= DATA SUPPLIED =
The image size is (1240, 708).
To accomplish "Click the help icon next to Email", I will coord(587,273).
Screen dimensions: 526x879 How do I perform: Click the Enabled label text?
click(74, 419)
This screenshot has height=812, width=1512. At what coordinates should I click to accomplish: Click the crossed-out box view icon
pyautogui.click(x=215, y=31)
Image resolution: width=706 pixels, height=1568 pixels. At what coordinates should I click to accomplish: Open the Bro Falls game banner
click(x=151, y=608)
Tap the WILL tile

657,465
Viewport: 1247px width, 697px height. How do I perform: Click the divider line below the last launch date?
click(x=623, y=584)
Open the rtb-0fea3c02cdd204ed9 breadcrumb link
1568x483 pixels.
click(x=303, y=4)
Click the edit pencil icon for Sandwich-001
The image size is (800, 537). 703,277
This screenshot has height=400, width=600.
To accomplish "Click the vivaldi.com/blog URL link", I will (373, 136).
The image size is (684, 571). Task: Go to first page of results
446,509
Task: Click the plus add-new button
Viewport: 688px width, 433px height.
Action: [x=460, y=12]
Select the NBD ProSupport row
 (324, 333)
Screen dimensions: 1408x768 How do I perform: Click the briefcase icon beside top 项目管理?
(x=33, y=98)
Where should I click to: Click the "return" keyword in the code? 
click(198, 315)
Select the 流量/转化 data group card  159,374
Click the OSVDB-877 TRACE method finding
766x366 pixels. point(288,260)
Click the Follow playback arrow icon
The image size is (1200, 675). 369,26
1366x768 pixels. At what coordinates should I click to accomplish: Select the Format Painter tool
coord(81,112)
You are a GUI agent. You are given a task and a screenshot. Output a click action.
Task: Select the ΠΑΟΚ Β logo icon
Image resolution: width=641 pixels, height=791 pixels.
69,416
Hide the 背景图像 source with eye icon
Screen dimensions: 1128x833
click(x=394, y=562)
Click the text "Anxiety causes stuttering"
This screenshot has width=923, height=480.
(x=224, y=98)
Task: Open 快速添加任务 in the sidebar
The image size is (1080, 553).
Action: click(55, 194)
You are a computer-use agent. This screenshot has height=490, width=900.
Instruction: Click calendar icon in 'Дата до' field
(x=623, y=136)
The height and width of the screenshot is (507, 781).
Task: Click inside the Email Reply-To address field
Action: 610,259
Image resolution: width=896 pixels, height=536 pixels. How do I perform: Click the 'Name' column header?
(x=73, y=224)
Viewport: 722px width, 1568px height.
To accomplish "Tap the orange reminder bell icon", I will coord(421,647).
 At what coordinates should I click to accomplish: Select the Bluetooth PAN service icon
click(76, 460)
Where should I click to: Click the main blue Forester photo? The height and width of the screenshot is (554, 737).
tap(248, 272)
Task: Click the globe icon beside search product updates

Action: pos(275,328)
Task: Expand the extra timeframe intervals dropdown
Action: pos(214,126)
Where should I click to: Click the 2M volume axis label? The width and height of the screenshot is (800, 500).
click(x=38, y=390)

= TASK DIRECTIONS =
For every line above that has "agent" in it, copy the line.

= SOLUTION =
You are a GUI agent. You are given a task and a screenshot. Output a click action.
You are a computer-use agent. This screenshot has height=490, width=900.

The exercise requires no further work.